やるべきこと:
次のデータ全体について、「Viewport」を「Window」に置き換え、それ以外はそのまま書き直しなさい。

[単語と要素の位置特定データ]
■ ■ ■ ■
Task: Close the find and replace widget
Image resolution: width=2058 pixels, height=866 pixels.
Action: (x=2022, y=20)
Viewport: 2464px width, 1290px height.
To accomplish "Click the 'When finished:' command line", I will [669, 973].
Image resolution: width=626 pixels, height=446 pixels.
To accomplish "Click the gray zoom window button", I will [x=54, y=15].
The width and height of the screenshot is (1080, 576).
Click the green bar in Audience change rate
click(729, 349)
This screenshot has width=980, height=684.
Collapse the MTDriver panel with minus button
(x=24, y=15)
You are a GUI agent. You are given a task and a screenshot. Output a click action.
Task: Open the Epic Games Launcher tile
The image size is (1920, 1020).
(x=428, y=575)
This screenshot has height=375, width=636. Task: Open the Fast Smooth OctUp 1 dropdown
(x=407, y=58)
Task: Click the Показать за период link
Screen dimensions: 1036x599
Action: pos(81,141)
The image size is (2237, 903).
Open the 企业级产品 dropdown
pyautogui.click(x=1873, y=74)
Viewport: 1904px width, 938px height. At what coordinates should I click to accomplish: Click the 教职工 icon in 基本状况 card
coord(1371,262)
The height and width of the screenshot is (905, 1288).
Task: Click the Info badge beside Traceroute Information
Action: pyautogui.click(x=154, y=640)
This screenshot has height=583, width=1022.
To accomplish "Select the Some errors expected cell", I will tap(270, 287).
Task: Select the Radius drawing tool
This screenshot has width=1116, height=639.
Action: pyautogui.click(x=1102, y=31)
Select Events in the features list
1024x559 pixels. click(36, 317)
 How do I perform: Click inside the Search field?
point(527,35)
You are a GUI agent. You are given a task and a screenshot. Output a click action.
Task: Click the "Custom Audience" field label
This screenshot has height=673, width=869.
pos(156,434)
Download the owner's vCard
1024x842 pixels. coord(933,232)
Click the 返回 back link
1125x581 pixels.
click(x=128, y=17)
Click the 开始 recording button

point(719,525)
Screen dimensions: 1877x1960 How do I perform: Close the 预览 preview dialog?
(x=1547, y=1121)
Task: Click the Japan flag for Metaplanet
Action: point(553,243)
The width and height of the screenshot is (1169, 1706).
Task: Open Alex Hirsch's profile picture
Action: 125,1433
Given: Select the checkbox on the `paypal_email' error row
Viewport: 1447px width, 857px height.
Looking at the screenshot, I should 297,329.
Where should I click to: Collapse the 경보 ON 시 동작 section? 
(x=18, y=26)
■ ■ ■ ■
解答:
Task: Close the find and replace widget
Image resolution: width=2058 pixels, height=866 pixels.
Action: (x=2022, y=20)
Window: 2464px width, 1290px height.
To accomplish "Click the 'When finished:' command line", I will [669, 973].
Image resolution: width=626 pixels, height=446 pixels.
To accomplish "Click the gray zoom window button", I will [x=54, y=15].
The width and height of the screenshot is (1080, 576).
Click the green bar in Audience change rate
click(729, 349)
This screenshot has width=980, height=684.
Collapse the MTDriver panel with minus button
(x=24, y=15)
You are a GUI agent. You are given a task and a screenshot. Output a click action.
Task: Open the Epic Games Launcher tile
The image size is (1920, 1020).
(x=428, y=575)
This screenshot has height=375, width=636. Task: Open the Fast Smooth OctUp 1 dropdown
(x=407, y=58)
Task: Click the Показать за период link
Screen dimensions: 1036x599
Action: pos(81,141)
The image size is (2237, 903).
Open the 企业级产品 dropdown
pyautogui.click(x=1873, y=74)
Window: 1904px width, 938px height. At what coordinates should I click to accomplish: Click the 教职工 icon in 基本状况 card
coord(1371,262)
The height and width of the screenshot is (905, 1288).
Task: Click the Info badge beside Traceroute Information
Action: pyautogui.click(x=154, y=640)
This screenshot has height=583, width=1022.
To accomplish "Select the Some errors expected cell", I will tap(270, 287).
Task: Select the Radius drawing tool
This screenshot has width=1116, height=639.
Action: pyautogui.click(x=1102, y=31)
Select Events in the features list
1024x559 pixels. click(36, 317)
 How do I perform: Click inside the Search field?
point(527,35)
You are a GUI agent. You are given a task and a screenshot. Output a click action.
Task: Click the "Custom Audience" field label
This screenshot has height=673, width=869.
pos(156,434)
Download the owner's vCard
1024x842 pixels. coord(933,232)
Click the 返回 back link
1125x581 pixels.
click(x=128, y=17)
Click the 开始 recording button

point(719,525)
Screen dimensions: 1877x1960 How do I perform: Close the 预览 preview dialog?
(x=1547, y=1121)
Task: Click the Japan flag for Metaplanet
Action: point(553,243)
The width and height of the screenshot is (1169, 1706).
Task: Open Alex Hirsch's profile picture
Action: 125,1433
Given: Select the checkbox on the `paypal_email' error row
Window: 1447px width, 857px height.
Looking at the screenshot, I should 297,329.
Where should I click to: Collapse the 경보 ON 시 동작 section? 
(x=18, y=26)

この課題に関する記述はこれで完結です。